What Now My Love - Frank Sinatra

What now my love?

What now my love?

What now my love,
Now that you’ve left me,
How can I live, through another day
Watching my dreams, turn into ashes
And all my hopes, into bits of clay
Once I could see, once I could feel,
Now I'm numb-
I’ve become unreal.

Gilbert Becaud- Carl Sigman

The much “covered” song, “What now my love,” was first written in French by Gilbert Becaud in 1961, not long before the Naxalites first appeared in rural Bengal, and was given its English lyrics by Carl Sigman. It mirrors, I think rather well, what the vanquished Left Front must be feeling today.

And this, despite the fig-leaf of having garnered 41% of the popular vote in the recent West Bengal Assembly elections. But since The Left have had an innings lasting 34 years, everyone, except possibly some of the more committed amongst that 41%, is quite dry-eyed to see the backs of their nice white bhadralok dhoties sitting in the Opposition.

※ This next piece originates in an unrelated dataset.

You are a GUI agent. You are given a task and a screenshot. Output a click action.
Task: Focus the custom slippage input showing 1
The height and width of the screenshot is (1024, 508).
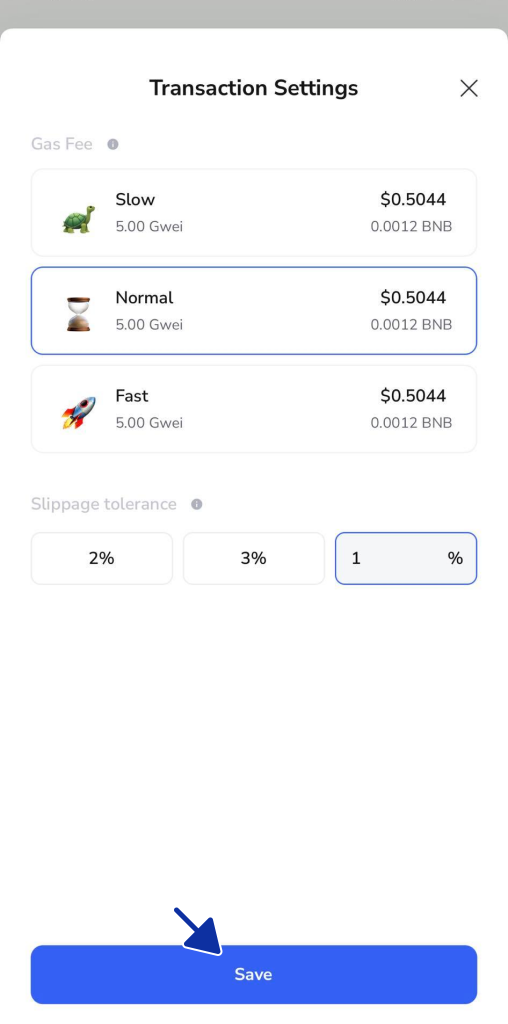pyautogui.click(x=406, y=558)
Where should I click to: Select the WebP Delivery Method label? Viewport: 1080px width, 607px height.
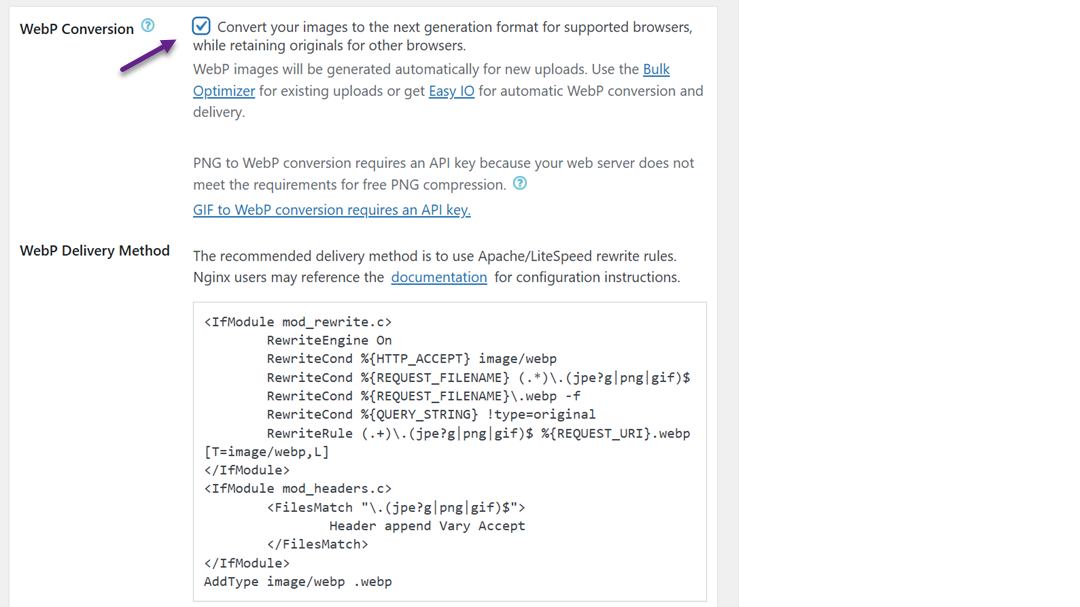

The question, more importantly, now that Ms. Mamata Banerjee and her 44 strong team of ministers has just been sworn in; significantly featuring members manning the oars from both the TMC and Congress; is where does West Bengal go from here?

The loaded question is reminiscent of one posed by a very rich, very shallow, young lady in literary fiction. One can almost imagine the memsahib, in summer dress and straw hat, ice tinkling in her drink, segued onto a New Alipur verandah in May 2011; but asking the question that first appeared in F Scott Fitzgerald’s The Great Gatsby in 1925.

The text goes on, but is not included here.